§ **Court exercice A**: Dans les enregistrements, reprenez uniquement la partie qui s'ouvre sur la ligne contenant "goalposts [347, 335]" et se ferme sur celle contenant "Image resolution: width=1884", ces deux lignes comprises, en recopiant aussi les consignes. Multipliez par 1,1 chaque coordonnée figurant dans les réponses, puis arrondissez-la à l'entier, les demis étant arrondis vers le haut.

------ Texte présenté ------

L’historien, et ancien éditeur, André Rossel-Kirschen a publié en octobre 2004 un essai intitulé Céline et le grand mensonge (Éditions Mille et une Nuits). Il vise, soyons clairs, un large public et non pas un cercle de spécialistes. Son livre commence par citer l’article du Petit Robert consacré à cet auteur pour en dénoncer toutes les affirmations et il remet complètement en question ce que tout un chacun croit savoir à propos de Louis Ferdinand Céline. Il révèle la construction mythique, parfois étrangement naïve, à laquelle se voue Destouches afin que l’on retienne de lui la figure d’un engagé volontaire en 1914, d’un blessé infirme à vie, d’un étudiant méritant, celle d’un médecin des pauvres dévoué, et surtout avec une indéfectible rage celle d’un malheureux persécuté sans un sou. Tout ceci n’est que mythologie habilement élaborée. De fait il vit dans une pauvreté d’apparat plus ou moins répugnante alors qu’il dispose de véritables fortunes immobilières ainsi qu’en en or et en bijoux. "Grand mensonge" au regard de ce que nous apprend ce livre est presque une litote : difficile de savoir ce qui l’emporte chez cet auteur du cynisme haineux ou de la cupidité. Sa mythomanie et sa goujaterie vont de pair et recouvrent sa vie y compris sa jeunesse du même voile d’impudeur.

------

§ **Court exercice B**:
Répondez aux questions suivantes sur l'essai consacré à Céline.
(i) En quel mois et en quelle année l'essai d'André Rossel-Kirschen a-t-il paru ?
(ii) Quel article le livre cite-t-il dès son début ?
(iii) De quelles richesses l'écrivain dispose-t-il en réalité, malgré sa pauvreté d'apparat ?

------ Enregistrements conservés ------

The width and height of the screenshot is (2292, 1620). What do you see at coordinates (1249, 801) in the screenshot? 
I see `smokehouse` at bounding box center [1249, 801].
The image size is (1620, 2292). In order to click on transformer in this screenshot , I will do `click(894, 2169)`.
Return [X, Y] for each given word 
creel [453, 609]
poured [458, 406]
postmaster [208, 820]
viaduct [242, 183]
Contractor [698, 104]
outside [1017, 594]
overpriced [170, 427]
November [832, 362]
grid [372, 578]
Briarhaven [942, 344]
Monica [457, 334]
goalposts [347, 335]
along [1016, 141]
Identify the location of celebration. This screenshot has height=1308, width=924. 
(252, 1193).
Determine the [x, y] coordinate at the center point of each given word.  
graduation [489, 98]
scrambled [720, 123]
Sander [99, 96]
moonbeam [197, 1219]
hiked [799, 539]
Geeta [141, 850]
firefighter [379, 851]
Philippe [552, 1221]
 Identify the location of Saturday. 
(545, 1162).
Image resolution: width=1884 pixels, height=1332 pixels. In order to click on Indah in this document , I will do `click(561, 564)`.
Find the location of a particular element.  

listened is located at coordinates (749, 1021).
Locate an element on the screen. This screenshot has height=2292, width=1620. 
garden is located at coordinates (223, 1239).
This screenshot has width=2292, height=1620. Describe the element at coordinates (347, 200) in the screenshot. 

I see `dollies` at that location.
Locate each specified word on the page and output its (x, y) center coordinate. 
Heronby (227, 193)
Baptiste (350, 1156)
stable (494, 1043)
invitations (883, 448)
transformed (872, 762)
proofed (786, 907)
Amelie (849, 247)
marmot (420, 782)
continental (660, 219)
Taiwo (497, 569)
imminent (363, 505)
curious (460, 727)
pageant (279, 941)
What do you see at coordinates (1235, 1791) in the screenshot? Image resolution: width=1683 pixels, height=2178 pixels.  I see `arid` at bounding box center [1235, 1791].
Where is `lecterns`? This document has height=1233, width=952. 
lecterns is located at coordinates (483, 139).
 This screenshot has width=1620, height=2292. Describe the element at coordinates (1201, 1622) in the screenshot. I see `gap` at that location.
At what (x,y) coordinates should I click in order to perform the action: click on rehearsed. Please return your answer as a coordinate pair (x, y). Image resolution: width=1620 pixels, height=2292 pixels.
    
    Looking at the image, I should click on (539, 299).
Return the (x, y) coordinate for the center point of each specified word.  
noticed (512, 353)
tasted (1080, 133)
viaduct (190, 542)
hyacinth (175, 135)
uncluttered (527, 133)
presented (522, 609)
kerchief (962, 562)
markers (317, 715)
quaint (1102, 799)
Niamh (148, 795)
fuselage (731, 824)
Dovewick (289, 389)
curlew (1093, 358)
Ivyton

------

§ **Réponse complète A**:
goalposts [382, 369]
along [1118, 155]
Identify the location of celebration. This screenshot has height=1308, width=924. 
(277, 1312).
Determine the [x, y] coordinate at the center point of each given word.  
graduation [538, 108]
scrambled [792, 135]
Sander [109, 106]
moonbeam [217, 1341]
hiked [879, 593]
Geeta [155, 935]
firefighter [417, 936]
Philippe [607, 1343]
 Identify the location of Saturday. 
(600, 1278).
Image resolution: width=1884 pixels, height=1332 pixels. In order to click on Indah in this document , I will do `click(617, 620)`.

§ **Réponse complète B**:
(i) Il a paru en octobre 2004.
(ii) Le livre cite l'article du Petit Robert consacré à Céline.
(iii) L'écrivain possède de véritables fortunes immobilières, ainsi que de l'or et des bijoux.